Fourth, the Proposed Rule’s analysis of costs and burdens of both the 2019 Program Integrity Rule and the Proposed Rule fails to address or take into account recent changes in the law made by the American Rescue Plan Act (“ARPA”, March 11, 2021, Public Law 117-2). Under ARPA’s greatly enhanced taxpayer subsidies for ACA exchange plans in 2021 and 2022, millions of Americans are newly eligible for zero-dollar coverage under certain exchange plans. However, in states like California, New York, and Maryland, where all or most ACA exchange plans cover elective abortion, consumers are not able to purchase a zero-dollar premium plan, because APTCs cannot legally be paid toward the abortion surcharge of at least $1 per enrollee per month, as the Proposed Rule itself admits. Consequently, individuals whose full monthly premium only consists of the small abortion surcharge are already paying, in effect, a “separate bill” for that coverage and would not face additional burdens under the current regulations established by the 2019 Program Integrity Rule. We ask that HHS reconsider its analysis to take into account this reality and, furthermore, to explain how the Department will enforce the elective abortion surcharge for otherwise zero-premium exchange plans.

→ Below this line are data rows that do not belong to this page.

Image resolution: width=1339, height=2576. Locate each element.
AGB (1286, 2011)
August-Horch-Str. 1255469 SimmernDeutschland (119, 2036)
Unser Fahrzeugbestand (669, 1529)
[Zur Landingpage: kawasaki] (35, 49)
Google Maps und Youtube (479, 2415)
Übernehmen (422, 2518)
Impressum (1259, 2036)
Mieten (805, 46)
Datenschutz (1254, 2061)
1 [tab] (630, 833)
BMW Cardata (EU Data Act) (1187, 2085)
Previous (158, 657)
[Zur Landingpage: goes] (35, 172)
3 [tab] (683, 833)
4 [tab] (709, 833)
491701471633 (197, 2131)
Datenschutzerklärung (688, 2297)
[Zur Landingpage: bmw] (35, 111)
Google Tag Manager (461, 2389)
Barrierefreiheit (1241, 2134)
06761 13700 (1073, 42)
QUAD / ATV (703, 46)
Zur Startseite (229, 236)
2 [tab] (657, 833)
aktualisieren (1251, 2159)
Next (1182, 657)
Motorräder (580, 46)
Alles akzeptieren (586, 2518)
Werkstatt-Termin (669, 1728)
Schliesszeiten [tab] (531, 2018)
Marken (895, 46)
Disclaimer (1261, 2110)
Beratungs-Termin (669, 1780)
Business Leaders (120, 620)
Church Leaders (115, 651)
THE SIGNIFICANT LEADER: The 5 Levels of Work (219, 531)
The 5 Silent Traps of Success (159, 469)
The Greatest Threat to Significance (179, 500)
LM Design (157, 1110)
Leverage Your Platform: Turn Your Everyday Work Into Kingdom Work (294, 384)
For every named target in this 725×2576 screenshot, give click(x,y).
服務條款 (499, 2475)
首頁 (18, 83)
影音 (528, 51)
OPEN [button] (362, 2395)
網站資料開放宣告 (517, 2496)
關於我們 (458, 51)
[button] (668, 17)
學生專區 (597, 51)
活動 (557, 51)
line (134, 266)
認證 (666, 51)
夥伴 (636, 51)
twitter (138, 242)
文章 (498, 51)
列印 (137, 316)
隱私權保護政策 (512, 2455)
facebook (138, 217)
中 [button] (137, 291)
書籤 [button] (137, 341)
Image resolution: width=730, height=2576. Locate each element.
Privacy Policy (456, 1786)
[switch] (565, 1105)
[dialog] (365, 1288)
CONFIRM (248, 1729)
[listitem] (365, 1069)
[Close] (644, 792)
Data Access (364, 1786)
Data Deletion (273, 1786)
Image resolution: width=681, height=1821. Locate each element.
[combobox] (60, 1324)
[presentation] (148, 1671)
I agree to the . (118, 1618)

We also request that HHS provide a state-by-state analysis of the effects of the Proposed Rule.
V. Conclusion
The Proposed Rule directly violates the express text, clear meaning, and Congressional intent of Section 1303. In construing “separate” to mean “together,” the Proposed Rule would illegally allow insurance companies to collect combined payments for elective abortion coverage, rather than separate payments as the law requires. The Proposed Rule also undermines consumer transparency and makes it harder for consumers to know whether their plan covers abortion, which may lead many to pay for abortions in violation of their consciences or religious beliefs. Accordingly, HHS should withdraw the proposed “Segregation of Funds for Abortion Services (§156.280)” provisions set forth in this Proposed Rule.
The timing of the Proposed Rule is also concerning. Notably, President Biden and Congressional Democrats have announced their intentions to use the partisan budget reconciliation process to make permanent the ARPA increased taxpayer subsidies for ACA exchange plans, without the protections of the Hyde Amendment and at an estimated cost to taxpayers of $200 billion over 10 years. The purpose and effect of the Proposed Rule, in tandem with partisan legislative efforts to expand the ACA, will be to increase taxpayer funding for abortion on demand, to the financial benefit of Planned Parenthood and the abortion industry.
HHS should rigorously enforce the separate abortion payment requirements in the law, as directed by Congress and faithfully implemented by the current regulations, and promptly withdraw the provisions in the Proposed Rule to the contrary.